• Tarefa a cumprir
Você pode transcrever na íntegra, sem nenhuma alteração, o trecho abaixo sobre a câmera de lado de campo nas transmissões de futebol?

Cabe ressaltar que o recurso é um acessório às tradicionais imagens ao longo da partida, a disputa em si. O recurso é usado apenas em momentos de bola parada, como na formação dos jogadores ao cantar o hino brasileiro, entrevistas, na cobrança de escanteio, lateral e, sobretudo, na vibração dos gols, para oferecer um destaque à parte a esses lances. Trata- se, no jargão do esporte televisionado, do bom uso da pitchside cam, a câmera de lado de campo, em tradução livre para o português. A técnica é usada na NFL, a liga esportiva profissional de futebol americano dos Estados Unidos, e na primeira divisão do Campeonato Espanhol. Em nota divulgada à imprensa, as autoridades da La Liga resumiram o recurso: “As imagens comumente vistas no mundo dos filmes e videogames foram trazidas para melhorar a experiência do usuário”.
a qualidade da nova câmera da Globo para transmissão do futebol é uma coisa surreal
“efeito de cinema” presente tb nas câmeras dos novos iPhones pic.twitter.com/a8J921FIWp
— adson (@adson) November 14, 2021
Melhoram, sem dúvida — em novo passo de um tango decisivo para o esporte, o casamento entre o jogo jogado e o que é visto pela televisão. O futebol, reafirme-se, é entretenimento. Muito mais gente acompanha as partidas diante da televisão do que em estádios com ingressos a preços invariavelmente caros. Na Copa do Mundo, em 2018, na Rússia, cada partida era registrada por 33 câmeras, das quais 25 câmeras regulares, oito câmeras super slow-motion, quatro câmeras ultra slow-motion e duas câmeras exclusivas para o VAR, o controverso árbitro assistente de vídeo, nas linhas de impedimento das duas áreas. Resumo do espetáculo: nada mais escapa à tecnologia.

• Material coletado
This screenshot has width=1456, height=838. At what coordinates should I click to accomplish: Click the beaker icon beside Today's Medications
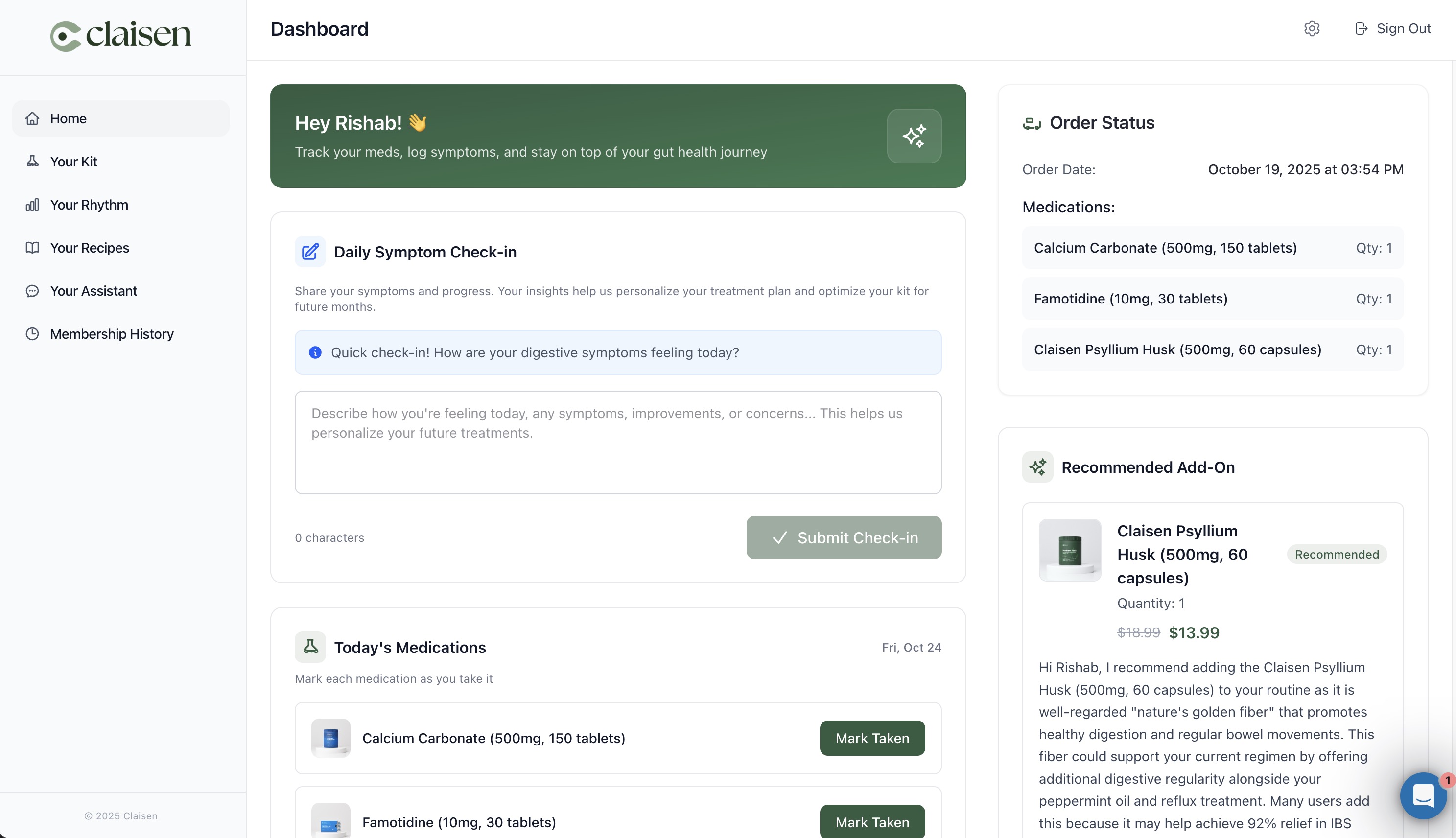310,646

• Resposta à tarefa
Cabe ressaltar que o recurso é um acessório às tradicionais imagens ao longo da partida, a disputa em si. O recurso é usado apenas em momentos de bola parada, como na formação dos jogadores ao cantar o hino brasileiro, entrevistas, na cobrança de escanteio, lateral e, sobretudo, na vibração dos gols, para oferecer um destaque à parte a esses lances. Trata- se, no jargão do esporte televisionado, do bom uso da pitchside cam, a câmera de lado de campo, em tradução livre para o português. A técnica é usada na NFL, a liga esportiva profissional de futebol americano dos Estados Unidos, e na primeira divisão do Campeonato Espanhol. Em nota divulgada à imprensa, as autoridades da La Liga resumiram o recurso: “As imagens comumente vistas no mundo dos filmes e videogames foram trazidas para melhorar a experiência do usuário”.
a qualidade da nova câmera da Globo para transmissão do futebol é uma coisa surreal
“efeito de cinema” presente tb nas câmeras dos novos iPhones pic.twitter.com/a8J921FIWp
— adson (@adson) November 14, 2021
Melhoram, sem dúvida — em novo passo de um tango decisivo para o esporte, o casamento entre o jogo jogado e o que é visto pela televisão. O futebol, reafirme-se, é entretenimento. Muito mais gente acompanha as partidas diante da televisão do que em estádios com ingressos a preços invariavelmente caros. Na Copa do Mundo, em 2018, na Rússia, cada partida era registrada por 33 câmeras, das quais 25 câmeras regulares, oito câmeras super slow-motion, quatro câmeras ultra slow-motion e duas câmeras exclusivas para o VAR, o controverso árbitro assistente de vídeo, nas linhas de impedimento das duas áreas. Resumo do espetáculo: nada mais escapa à tecnologia.